Challenge
Put every line of the entries below into a numbered list, leaving out the blank lines.

++++ Provided material ++++

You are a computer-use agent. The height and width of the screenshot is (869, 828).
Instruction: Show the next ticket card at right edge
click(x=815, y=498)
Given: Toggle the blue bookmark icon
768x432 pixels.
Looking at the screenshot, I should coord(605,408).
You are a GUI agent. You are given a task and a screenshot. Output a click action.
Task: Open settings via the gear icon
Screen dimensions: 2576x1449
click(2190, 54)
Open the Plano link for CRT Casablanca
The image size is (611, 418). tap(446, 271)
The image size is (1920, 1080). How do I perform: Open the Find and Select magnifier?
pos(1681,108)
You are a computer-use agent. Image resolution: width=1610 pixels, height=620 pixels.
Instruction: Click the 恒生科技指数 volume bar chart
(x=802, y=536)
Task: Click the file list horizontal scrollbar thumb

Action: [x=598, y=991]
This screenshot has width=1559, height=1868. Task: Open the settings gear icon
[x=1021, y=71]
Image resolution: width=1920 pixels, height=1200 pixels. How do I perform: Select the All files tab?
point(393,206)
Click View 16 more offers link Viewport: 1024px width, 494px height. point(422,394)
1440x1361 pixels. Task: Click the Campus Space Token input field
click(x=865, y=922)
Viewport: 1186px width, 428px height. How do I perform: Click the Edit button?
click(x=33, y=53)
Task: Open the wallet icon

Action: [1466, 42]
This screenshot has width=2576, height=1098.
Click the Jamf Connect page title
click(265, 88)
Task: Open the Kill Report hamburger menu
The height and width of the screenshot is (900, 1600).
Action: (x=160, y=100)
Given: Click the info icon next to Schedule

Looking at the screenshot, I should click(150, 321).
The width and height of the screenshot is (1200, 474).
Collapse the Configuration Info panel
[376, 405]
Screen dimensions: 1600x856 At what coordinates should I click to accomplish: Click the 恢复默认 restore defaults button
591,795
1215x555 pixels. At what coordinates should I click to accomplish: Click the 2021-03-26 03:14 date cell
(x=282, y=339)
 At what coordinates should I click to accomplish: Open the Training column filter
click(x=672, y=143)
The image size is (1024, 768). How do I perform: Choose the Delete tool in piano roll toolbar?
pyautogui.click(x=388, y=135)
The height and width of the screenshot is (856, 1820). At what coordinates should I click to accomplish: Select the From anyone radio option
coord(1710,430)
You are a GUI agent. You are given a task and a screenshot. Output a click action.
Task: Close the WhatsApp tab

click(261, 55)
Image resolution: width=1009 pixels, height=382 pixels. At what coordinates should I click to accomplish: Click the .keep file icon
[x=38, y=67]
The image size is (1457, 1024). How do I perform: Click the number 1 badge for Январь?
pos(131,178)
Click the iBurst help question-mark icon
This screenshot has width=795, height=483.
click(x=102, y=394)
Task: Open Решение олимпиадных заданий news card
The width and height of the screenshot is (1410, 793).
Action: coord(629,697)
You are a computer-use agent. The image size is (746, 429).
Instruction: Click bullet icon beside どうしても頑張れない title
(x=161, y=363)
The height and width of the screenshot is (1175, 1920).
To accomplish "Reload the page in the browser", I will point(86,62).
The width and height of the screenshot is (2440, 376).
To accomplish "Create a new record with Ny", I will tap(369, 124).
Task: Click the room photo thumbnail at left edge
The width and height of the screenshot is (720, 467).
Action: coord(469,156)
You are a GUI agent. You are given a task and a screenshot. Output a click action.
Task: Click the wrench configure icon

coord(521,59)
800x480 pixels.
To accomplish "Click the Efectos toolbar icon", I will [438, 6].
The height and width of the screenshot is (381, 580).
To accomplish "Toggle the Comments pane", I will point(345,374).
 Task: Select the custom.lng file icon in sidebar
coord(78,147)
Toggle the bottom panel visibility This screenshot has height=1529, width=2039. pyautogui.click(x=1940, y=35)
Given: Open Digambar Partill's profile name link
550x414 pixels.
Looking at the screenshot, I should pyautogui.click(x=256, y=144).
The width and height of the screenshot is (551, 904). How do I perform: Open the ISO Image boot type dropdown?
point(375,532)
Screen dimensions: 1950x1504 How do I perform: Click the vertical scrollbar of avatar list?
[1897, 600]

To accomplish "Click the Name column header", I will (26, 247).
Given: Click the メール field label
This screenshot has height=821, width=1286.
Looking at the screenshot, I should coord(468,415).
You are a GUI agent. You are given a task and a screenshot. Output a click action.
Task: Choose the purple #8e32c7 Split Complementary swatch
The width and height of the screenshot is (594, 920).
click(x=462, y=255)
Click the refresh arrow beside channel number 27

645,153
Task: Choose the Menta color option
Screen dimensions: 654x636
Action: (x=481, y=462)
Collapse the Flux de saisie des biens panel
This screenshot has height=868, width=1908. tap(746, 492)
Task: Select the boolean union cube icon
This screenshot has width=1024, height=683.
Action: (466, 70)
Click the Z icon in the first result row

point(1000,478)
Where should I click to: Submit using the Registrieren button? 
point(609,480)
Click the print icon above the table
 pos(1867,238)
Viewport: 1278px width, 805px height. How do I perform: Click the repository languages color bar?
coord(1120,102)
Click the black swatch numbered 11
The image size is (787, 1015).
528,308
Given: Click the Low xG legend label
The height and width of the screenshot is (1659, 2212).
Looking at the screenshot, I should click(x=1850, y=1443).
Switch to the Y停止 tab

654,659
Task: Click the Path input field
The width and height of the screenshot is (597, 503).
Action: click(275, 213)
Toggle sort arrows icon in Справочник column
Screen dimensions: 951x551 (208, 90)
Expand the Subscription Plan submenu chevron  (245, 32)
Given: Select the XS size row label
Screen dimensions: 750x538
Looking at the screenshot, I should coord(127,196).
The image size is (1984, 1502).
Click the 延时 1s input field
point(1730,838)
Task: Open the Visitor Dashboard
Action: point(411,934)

++++

Answer to the exercise
1. You are a computer-use agent. The height and width of the screenshot is (869, 828).
2. Instruction: Show the next ticket card at right edge
3. click(x=815, y=498)
4. Given: Toggle the blue bookmark icon
5. 768x432 pixels.
6. Looking at the screenshot, I should coord(605,408).
7. You are a GUI agent. You are given a task and a screenshot. Output a click action.
8. Task: Open settings via the gear icon
9. Screen dimensions: 2576x1449
10. click(2190, 54)
11. Open the Plano link for CRT Casablanca
12. The image size is (611, 418). tap(446, 271)
13. The image size is (1920, 1080). How do I perform: Open the Find and Select magnifier?
14. pos(1681,108)
15. You are a computer-use agent. Image resolution: width=1610 pixels, height=620 pixels.
16. Instruction: Click the 恒生科技指数 volume bar chart
17. (x=802, y=536)
18. Task: Click the file list horizontal scrollbar thumb
19. Action: [x=598, y=991]
20. This screenshot has width=1559, height=1868. Task: Open the settings gear icon
21. [x=1021, y=71]
22. Image resolution: width=1920 pixels, height=1200 pixels. How do I perform: Select the All files tab?
23. point(393,206)
24. Click View 16 more offers link Viewport: 1024px width, 494px height. point(422,394)
25. 1440x1361 pixels. Task: Click the Campus Space Token input field
26. click(x=865, y=922)
27. Viewport: 1186px width, 428px height. How do I perform: Click the Edit button?
28. click(x=33, y=53)
29. Task: Open the wallet icon
30. Action: [1466, 42]
31. This screenshot has width=2576, height=1098.
32. Click the Jamf Connect page title
33. click(265, 88)
34. Task: Open the Kill Report hamburger menu
35. The height and width of the screenshot is (900, 1600).
36. Action: (x=160, y=100)
37. Given: Click the info icon next to Schedule
38. Looking at the screenshot, I should click(150, 321).
39. The width and height of the screenshot is (1200, 474).
40. Collapse the Configuration Info panel
41. [376, 405]
42. Screen dimensions: 1600x856 At what coordinates should I click to accomplish: Click the 恢复默认 restore defaults button
43. 591,795
44. 1215x555 pixels. At what coordinates should I click to accomplish: Click the 2021-03-26 03:14 date cell
45. (x=282, y=339)
46.  At what coordinates should I click to accomplish: Open the Training column filter
47. click(x=672, y=143)
48. The image size is (1024, 768). How do I perform: Choose the Delete tool in piano roll toolbar?
49. pyautogui.click(x=388, y=135)
50. The height and width of the screenshot is (856, 1820). At what coordinates should I click to accomplish: Select the From anyone radio option
51. coord(1710,430)
52. You are a GUI agent. You are given a task and a screenshot. Output a click action.
53. Task: Close the WhatsApp tab
54. click(261, 55)
55. Image resolution: width=1009 pixels, height=382 pixels. At what coordinates should I click to accomplish: Click the .keep file icon
56. [x=38, y=67]
57. The image size is (1457, 1024). How do I perform: Click the number 1 badge for Январь?
58. pos(131,178)
59. Click the iBurst help question-mark icon
60. This screenshot has width=795, height=483.
61. click(x=102, y=394)
62. Task: Open Решение олимпиадных заданий news card
63. The width and height of the screenshot is (1410, 793).
64. Action: coord(629,697)
65. You are a computer-use agent. The image size is (746, 429).
66. Instruction: Click bullet icon beside どうしても頑張れない title
67. (x=161, y=363)
68. The height and width of the screenshot is (1175, 1920).
69. To accomplish "Reload the page in the browser", I will point(86,62).
70. The width and height of the screenshot is (2440, 376).
71. To accomplish "Create a new record with Ny", I will tap(369, 124).
72. Task: Click the room photo thumbnail at left edge
73. The width and height of the screenshot is (720, 467).
74. Action: coord(469,156)
75. You are a GUI agent. You are given a task and a screenshot. Output a click action.
76. Task: Click the wrench configure icon
77. coord(521,59)
78. 800x480 pixels.
79. To accomplish "Click the Efectos toolbar icon", I will [438, 6].
80. The height and width of the screenshot is (381, 580).
81. To accomplish "Toggle the Comments pane", I will point(345,374).
82.  Task: Select the custom.lng file icon in sidebar
83. coord(78,147)
84. Toggle the bottom panel visibility This screenshot has height=1529, width=2039. pyautogui.click(x=1940, y=35)
85. Given: Open Digambar Partill's profile name link
86. 550x414 pixels.
87. Looking at the screenshot, I should pyautogui.click(x=256, y=144).
88. The width and height of the screenshot is (551, 904). How do I perform: Open the ISO Image boot type dropdown?
89. point(375,532)
90. Screen dimensions: 1950x1504 How do I perform: Click the vertical scrollbar of avatar list?
91. [1897, 600]
92. To accomplish "Click the Name column header", I will (26, 247).
93. Given: Click the メール field label
94. This screenshot has height=821, width=1286.
95. Looking at the screenshot, I should coord(468,415).
96. You are a GUI agent. You are given a task and a screenshot. Output a click action.
97. Task: Choose the purple #8e32c7 Split Complementary swatch
98. The width and height of the screenshot is (594, 920).
99. click(x=462, y=255)
100. Click the refresh arrow beside channel number 27
101. 645,153
102. Task: Choose the Menta color option
103. Screen dimensions: 654x636
104. Action: (x=481, y=462)
105. Collapse the Flux de saisie des biens panel
106. This screenshot has height=868, width=1908. tap(746, 492)
107. Task: Select the boolean union cube icon
108. This screenshot has width=1024, height=683.
109. Action: (466, 70)
110. Click the Z icon in the first result row
111. point(1000,478)
112. Where should I click to: Submit using the Registrieren button? 
113. point(609,480)
114. Click the print icon above the table
115.  pos(1867,238)
116. Viewport: 1278px width, 805px height. How do I perform: Click the repository languages color bar?
117. coord(1120,102)
118. Click the black swatch numbered 11
119. The image size is (787, 1015).
120. 528,308
121. Given: Click the Low xG legend label
122. The height and width of the screenshot is (1659, 2212).
123. Looking at the screenshot, I should click(x=1850, y=1443).
124. Switch to the Y停止 tab
125. 654,659
126. Task: Click the Path input field
127. The width and height of the screenshot is (597, 503).
128. Action: click(275, 213)
129. Toggle sort arrows icon in Справочник column
130. Screen dimensions: 951x551 (208, 90)
131. Expand the Subscription Plan submenu chevron  (245, 32)
132. Given: Select the XS size row label
133. Screen dimensions: 750x538
134. Looking at the screenshot, I should coord(127,196).
135. The image size is (1984, 1502).
136. Click the 延时 1s input field
137. point(1730,838)
138. Task: Open the Visitor Dashboard
139. Action: point(411,934)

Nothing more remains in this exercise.